START MATERIAL SUPPLIED

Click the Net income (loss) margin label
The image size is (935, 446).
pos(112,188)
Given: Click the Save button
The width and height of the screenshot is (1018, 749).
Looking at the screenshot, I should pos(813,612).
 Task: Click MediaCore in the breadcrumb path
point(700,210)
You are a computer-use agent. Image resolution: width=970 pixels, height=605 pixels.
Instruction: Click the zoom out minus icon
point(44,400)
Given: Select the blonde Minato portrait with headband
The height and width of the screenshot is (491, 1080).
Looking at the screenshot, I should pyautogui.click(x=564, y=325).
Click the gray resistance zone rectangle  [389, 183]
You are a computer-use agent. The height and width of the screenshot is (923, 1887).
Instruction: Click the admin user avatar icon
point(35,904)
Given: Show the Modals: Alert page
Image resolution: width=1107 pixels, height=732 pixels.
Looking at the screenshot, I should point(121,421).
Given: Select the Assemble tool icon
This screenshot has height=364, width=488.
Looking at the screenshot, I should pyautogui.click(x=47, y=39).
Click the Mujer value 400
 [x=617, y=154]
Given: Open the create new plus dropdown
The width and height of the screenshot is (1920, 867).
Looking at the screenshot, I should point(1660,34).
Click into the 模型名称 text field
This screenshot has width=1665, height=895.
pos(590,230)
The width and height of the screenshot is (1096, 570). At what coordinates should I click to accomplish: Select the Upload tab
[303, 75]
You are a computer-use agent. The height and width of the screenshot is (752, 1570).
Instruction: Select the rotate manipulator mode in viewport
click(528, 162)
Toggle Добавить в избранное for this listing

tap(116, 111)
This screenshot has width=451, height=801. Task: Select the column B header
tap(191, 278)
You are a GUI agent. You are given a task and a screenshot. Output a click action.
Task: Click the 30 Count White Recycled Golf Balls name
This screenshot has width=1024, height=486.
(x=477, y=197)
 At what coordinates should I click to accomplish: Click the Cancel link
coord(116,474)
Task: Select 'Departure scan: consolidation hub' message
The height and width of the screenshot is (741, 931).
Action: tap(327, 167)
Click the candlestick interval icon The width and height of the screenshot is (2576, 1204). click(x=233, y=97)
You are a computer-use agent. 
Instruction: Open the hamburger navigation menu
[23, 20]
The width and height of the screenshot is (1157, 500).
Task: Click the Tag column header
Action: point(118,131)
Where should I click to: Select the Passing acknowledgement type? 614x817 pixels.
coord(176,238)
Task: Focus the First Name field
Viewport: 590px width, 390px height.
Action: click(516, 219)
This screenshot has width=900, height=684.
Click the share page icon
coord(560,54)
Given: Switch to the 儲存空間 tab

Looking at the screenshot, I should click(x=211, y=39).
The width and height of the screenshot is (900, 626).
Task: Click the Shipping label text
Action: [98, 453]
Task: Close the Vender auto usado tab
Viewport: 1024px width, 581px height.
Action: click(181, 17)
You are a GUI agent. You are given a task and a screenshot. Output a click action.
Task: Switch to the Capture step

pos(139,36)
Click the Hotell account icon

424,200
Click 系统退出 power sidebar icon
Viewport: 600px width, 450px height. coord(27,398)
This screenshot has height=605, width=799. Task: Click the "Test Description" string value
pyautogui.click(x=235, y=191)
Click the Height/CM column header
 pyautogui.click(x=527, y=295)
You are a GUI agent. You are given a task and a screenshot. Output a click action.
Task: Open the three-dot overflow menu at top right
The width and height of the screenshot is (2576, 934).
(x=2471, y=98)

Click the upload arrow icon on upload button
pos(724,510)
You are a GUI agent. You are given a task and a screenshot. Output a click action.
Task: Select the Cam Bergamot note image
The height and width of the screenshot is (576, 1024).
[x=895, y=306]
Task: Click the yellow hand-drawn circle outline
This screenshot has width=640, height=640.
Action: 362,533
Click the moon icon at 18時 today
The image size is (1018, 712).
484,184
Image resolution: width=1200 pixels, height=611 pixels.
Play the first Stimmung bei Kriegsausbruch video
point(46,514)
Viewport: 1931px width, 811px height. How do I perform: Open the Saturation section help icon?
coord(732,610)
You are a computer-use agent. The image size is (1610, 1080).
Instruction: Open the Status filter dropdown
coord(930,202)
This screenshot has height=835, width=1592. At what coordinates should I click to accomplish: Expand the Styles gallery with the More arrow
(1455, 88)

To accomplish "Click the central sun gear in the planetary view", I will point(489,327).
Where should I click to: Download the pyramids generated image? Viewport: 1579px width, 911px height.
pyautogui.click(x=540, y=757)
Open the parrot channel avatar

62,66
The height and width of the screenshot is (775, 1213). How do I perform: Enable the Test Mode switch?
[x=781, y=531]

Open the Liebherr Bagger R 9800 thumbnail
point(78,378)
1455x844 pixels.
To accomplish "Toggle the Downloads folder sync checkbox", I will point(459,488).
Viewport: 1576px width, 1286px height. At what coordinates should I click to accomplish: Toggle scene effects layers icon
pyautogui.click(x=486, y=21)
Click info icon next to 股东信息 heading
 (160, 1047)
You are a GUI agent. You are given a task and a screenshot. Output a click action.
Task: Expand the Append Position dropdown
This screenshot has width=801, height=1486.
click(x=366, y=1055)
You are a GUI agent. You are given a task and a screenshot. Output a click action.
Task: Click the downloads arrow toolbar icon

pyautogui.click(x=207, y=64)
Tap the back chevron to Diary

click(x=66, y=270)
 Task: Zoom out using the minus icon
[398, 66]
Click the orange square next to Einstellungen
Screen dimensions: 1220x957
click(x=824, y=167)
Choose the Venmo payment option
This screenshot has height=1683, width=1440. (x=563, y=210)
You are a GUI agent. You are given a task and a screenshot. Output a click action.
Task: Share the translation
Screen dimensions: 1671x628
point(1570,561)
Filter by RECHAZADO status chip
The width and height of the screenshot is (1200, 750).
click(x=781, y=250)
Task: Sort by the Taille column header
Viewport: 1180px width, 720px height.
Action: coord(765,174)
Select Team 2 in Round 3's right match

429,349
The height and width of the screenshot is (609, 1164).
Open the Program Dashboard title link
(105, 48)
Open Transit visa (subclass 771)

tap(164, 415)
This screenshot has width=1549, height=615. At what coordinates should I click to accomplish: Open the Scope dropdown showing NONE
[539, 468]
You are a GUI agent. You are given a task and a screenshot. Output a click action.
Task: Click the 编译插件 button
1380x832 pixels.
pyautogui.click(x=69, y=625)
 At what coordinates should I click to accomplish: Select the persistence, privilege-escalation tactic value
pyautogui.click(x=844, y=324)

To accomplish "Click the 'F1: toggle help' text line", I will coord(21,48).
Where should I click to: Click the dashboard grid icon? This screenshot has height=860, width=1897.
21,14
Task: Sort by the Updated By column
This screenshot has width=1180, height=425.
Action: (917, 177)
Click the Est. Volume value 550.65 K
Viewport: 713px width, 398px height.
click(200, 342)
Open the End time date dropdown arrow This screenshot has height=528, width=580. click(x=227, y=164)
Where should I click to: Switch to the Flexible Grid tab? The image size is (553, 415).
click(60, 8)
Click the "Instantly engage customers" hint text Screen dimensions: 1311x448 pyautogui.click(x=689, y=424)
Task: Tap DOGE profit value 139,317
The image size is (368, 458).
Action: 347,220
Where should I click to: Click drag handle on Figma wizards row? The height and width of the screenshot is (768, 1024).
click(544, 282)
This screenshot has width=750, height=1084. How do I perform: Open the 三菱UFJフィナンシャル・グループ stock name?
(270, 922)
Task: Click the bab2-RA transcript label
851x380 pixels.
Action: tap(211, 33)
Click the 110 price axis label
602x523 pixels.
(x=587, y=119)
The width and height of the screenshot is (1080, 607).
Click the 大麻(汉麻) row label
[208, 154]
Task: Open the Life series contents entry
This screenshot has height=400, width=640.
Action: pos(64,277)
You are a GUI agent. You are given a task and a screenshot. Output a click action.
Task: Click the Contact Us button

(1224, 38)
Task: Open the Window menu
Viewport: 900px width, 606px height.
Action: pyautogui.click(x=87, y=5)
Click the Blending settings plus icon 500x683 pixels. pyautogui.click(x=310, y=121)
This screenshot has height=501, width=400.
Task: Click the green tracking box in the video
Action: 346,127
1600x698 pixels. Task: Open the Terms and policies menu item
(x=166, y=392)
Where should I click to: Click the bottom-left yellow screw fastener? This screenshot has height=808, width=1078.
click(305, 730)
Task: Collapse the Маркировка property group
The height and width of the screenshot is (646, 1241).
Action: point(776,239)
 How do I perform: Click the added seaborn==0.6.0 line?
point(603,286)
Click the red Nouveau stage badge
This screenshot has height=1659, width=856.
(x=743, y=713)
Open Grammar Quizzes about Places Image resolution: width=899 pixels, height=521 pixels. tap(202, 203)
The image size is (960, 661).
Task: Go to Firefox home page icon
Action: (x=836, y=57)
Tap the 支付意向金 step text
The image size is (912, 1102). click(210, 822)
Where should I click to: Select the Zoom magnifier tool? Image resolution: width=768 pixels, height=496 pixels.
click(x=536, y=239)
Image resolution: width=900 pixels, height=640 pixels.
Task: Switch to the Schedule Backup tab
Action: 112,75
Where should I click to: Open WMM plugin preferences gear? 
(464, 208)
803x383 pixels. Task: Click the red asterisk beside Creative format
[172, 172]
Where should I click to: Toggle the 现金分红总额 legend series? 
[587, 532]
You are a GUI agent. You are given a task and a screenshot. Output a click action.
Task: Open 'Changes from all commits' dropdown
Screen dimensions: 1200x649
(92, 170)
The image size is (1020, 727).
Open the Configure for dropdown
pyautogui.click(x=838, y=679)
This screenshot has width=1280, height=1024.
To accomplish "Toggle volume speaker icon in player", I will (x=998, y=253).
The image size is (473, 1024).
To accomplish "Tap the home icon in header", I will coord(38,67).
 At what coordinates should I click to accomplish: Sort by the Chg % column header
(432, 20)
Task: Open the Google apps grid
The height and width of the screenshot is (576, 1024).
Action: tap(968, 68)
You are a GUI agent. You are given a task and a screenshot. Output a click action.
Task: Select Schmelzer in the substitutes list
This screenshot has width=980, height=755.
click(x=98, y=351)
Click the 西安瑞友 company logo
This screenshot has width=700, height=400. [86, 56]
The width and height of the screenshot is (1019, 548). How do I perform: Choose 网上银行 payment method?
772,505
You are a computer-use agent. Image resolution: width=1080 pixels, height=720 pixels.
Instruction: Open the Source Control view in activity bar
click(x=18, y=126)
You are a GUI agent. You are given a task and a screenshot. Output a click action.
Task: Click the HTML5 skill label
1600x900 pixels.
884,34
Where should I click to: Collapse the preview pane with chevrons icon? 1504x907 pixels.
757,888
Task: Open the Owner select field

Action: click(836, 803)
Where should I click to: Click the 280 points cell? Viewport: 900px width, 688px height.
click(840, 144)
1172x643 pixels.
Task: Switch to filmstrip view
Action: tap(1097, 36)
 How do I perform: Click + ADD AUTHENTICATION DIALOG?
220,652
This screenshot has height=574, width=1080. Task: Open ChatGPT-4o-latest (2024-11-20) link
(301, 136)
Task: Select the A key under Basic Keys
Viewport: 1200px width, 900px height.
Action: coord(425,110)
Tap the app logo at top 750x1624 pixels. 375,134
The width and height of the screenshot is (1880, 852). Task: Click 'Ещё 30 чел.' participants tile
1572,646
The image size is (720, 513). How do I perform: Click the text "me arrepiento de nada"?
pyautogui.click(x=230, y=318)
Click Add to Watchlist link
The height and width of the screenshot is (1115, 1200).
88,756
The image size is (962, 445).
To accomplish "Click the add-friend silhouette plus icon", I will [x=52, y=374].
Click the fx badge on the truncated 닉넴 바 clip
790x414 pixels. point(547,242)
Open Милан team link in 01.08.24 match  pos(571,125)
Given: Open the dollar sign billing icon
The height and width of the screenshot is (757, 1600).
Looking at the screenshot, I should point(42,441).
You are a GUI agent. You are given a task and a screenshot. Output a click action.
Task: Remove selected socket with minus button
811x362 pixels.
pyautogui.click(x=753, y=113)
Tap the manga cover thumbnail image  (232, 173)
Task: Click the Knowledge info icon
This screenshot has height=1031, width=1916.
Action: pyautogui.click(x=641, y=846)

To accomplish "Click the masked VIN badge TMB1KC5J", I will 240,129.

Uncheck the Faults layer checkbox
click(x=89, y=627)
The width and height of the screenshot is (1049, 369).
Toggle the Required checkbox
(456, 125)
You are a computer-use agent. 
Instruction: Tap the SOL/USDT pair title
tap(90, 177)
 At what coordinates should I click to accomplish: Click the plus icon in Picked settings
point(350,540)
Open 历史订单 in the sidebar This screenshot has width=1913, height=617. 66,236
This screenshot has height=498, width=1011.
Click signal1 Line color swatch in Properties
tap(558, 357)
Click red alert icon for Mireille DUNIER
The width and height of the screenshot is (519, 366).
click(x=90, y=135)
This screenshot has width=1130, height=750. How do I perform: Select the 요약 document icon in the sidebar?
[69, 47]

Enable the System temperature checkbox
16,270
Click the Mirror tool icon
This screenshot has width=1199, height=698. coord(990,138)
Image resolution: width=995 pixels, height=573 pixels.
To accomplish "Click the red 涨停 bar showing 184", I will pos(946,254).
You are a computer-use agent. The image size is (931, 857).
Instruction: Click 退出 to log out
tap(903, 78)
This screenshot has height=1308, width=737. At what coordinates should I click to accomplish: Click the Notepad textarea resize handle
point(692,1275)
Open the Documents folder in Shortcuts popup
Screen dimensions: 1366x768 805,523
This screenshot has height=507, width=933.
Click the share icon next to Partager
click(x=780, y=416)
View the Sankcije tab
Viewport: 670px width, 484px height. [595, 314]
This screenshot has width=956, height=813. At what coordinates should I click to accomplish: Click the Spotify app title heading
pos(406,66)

END MATERIAL SUPPLIED

**THE TASK**
Within the data above, the span starting at the line containing "Task: Open the three-dot" and ending at the line containing "Click the moon icon at 18時 today" is to be retyped exactly, with no other lines.

**EXERCISE OUTPUT**
Task: Open the three-dot overflow menu at top right
The width and height of the screenshot is (2576, 934).
(x=2471, y=98)

Click the upload arrow icon on upload button
pos(724,510)
You are a GUI agent. You are given a task and a screenshot. Output a click action.
Task: Select the Cam Bergamot note image
The height and width of the screenshot is (576, 1024).
[x=895, y=306]
Task: Click the yellow hand-drawn circle outline
This screenshot has width=640, height=640.
Action: 362,533
Click the moon icon at 18時 today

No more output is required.